Once the line containing "The width and height of the screenshot is (319, 193)." is found in the entries below, reproduce it and every line after it, stopping at and including the line containing "Given: Click the date field showing 2017"; reproduce nothing else, and keep each line exact.

DATA
********

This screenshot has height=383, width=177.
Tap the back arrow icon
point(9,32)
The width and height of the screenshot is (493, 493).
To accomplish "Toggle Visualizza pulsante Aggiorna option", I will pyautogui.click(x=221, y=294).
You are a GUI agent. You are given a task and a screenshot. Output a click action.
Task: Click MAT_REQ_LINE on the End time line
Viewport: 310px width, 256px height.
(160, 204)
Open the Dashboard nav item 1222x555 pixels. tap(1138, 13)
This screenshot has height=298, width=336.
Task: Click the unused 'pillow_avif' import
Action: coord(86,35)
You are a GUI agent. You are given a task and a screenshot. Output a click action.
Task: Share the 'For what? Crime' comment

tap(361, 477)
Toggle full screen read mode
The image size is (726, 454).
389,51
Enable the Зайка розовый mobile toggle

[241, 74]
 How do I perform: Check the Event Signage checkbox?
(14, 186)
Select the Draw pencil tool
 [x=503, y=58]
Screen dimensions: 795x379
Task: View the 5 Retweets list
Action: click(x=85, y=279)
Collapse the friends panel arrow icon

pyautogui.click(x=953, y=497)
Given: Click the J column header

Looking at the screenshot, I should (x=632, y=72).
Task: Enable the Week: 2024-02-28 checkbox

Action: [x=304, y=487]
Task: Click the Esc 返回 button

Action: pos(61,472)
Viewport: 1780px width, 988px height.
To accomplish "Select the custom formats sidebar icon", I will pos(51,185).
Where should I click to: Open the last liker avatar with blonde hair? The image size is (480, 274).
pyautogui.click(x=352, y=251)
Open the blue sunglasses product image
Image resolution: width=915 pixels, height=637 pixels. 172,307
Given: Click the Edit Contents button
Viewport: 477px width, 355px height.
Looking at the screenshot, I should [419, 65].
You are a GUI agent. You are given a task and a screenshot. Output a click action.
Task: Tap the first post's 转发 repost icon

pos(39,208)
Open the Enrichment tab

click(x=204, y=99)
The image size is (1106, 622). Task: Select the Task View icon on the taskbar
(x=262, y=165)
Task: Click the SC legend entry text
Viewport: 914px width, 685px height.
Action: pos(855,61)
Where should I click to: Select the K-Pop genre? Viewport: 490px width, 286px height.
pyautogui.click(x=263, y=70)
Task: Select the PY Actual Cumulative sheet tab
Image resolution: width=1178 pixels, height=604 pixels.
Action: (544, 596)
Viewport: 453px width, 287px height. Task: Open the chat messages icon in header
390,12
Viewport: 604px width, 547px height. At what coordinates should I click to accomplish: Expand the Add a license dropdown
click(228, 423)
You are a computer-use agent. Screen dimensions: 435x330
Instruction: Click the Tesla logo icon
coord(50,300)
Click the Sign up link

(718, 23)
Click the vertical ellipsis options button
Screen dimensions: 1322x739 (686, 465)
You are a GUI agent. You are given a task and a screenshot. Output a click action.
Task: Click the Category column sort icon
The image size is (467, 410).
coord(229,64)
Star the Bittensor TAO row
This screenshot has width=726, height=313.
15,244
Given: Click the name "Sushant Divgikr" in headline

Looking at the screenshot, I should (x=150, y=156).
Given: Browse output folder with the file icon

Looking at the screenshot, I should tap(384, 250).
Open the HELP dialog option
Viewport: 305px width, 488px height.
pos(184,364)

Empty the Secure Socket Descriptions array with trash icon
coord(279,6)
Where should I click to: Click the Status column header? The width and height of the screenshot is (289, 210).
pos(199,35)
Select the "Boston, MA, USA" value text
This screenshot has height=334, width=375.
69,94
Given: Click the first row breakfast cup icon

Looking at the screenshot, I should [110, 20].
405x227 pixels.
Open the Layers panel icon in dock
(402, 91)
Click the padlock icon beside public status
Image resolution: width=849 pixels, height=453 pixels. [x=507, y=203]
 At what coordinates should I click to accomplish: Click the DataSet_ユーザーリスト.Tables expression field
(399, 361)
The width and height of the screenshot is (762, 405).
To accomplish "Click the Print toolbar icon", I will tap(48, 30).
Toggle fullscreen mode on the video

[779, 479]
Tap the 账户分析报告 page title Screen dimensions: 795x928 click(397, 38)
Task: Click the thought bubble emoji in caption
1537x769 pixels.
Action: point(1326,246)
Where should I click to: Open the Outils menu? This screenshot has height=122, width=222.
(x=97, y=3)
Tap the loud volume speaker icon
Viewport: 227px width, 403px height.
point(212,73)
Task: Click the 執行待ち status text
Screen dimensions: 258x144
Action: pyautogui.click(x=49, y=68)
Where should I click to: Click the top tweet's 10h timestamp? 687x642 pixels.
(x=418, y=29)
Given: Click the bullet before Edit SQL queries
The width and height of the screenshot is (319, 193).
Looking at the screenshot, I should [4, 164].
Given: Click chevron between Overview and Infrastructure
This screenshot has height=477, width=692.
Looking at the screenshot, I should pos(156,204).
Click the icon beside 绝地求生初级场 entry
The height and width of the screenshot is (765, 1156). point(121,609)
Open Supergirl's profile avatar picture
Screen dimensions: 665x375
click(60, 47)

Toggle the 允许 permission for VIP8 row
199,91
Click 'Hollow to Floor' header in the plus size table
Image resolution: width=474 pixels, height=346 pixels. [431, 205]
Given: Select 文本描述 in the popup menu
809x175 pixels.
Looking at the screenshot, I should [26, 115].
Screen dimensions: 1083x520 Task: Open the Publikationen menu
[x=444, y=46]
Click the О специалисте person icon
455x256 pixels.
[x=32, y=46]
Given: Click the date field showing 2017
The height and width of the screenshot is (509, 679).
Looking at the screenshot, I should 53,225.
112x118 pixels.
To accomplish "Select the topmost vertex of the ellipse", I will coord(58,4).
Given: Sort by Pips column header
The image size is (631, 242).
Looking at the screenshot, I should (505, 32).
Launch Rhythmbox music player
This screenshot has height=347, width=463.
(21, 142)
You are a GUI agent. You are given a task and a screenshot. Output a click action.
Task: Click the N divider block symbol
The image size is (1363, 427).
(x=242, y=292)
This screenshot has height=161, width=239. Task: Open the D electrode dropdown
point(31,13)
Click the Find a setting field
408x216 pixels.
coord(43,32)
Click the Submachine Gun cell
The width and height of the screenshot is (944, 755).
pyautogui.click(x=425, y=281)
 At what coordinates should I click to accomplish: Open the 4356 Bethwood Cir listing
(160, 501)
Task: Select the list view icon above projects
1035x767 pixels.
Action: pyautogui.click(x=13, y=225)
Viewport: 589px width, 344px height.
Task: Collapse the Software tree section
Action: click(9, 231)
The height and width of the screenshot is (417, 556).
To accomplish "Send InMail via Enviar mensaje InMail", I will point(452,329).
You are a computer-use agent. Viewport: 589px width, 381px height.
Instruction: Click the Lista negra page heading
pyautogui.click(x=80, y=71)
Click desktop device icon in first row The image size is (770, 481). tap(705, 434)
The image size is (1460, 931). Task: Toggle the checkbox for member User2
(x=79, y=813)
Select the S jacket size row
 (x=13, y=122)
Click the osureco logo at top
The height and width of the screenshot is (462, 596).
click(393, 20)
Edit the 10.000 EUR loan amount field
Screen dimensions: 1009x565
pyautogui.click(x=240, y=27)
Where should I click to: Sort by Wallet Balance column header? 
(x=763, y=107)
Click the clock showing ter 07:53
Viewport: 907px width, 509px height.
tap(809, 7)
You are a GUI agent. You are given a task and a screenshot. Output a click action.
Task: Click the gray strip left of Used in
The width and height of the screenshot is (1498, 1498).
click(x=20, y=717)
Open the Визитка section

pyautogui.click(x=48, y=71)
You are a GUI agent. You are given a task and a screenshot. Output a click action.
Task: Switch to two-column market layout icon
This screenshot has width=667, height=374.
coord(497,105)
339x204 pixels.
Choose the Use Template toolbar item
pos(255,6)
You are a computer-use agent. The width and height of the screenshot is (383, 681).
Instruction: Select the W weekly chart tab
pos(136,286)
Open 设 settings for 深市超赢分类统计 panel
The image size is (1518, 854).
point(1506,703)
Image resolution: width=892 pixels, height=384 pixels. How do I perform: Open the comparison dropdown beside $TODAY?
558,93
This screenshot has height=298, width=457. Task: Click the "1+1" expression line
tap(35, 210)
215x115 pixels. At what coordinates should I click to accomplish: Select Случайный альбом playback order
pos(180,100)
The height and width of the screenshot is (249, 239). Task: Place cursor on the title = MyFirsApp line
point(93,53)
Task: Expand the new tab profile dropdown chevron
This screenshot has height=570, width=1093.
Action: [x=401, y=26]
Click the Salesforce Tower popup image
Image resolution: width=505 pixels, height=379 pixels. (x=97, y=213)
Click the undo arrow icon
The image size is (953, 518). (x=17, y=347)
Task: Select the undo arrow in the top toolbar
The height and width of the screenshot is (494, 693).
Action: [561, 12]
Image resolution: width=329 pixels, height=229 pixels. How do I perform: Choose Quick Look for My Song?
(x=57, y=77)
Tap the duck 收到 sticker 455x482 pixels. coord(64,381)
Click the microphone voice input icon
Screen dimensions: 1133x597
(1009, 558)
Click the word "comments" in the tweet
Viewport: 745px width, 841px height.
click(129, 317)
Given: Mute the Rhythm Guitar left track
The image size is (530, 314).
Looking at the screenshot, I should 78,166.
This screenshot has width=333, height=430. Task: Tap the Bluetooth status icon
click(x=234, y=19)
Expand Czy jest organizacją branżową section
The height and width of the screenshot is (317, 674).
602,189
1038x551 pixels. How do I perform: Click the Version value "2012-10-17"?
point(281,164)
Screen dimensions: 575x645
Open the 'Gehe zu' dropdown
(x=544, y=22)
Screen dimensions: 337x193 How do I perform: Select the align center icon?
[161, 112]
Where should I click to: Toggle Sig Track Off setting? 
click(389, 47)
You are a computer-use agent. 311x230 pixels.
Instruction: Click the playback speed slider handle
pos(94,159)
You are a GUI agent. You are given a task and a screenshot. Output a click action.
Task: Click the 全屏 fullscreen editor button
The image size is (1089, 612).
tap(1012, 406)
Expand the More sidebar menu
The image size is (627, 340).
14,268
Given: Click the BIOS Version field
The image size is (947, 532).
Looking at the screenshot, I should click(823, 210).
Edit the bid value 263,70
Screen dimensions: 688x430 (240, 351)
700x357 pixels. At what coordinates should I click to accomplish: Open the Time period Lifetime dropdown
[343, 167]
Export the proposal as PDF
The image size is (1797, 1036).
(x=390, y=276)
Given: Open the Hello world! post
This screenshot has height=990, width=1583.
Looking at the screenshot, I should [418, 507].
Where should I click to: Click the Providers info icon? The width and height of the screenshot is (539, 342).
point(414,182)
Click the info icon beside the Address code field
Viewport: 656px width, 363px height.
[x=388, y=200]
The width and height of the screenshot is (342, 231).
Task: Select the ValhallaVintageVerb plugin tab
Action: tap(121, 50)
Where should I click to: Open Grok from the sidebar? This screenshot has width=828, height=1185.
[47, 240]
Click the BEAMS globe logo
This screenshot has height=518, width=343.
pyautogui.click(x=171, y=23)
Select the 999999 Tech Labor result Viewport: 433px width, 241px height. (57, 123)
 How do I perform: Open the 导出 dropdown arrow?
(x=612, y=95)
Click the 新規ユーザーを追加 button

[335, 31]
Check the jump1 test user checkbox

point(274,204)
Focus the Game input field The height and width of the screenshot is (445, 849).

********

ANSWER TO THIS PROBLEM
The width and height of the screenshot is (319, 193).
Looking at the screenshot, I should [4, 164].
Given: Click chevron between Overview and Infrastructure
This screenshot has height=477, width=692.
Looking at the screenshot, I should pos(156,204).
Click the icon beside 绝地求生初级场 entry
The height and width of the screenshot is (765, 1156). point(121,609)
Open Supergirl's profile avatar picture
Screen dimensions: 665x375
click(60, 47)

Toggle the 允许 permission for VIP8 row
199,91
Click 'Hollow to Floor' header in the plus size table
Image resolution: width=474 pixels, height=346 pixels. [431, 205]
Given: Select 文本描述 in the popup menu
809x175 pixels.
Looking at the screenshot, I should [26, 115].
Screen dimensions: 1083x520 Task: Open the Publikationen menu
[x=444, y=46]
Click the О специалисте person icon
455x256 pixels.
[x=32, y=46]
Given: Click the date field showing 2017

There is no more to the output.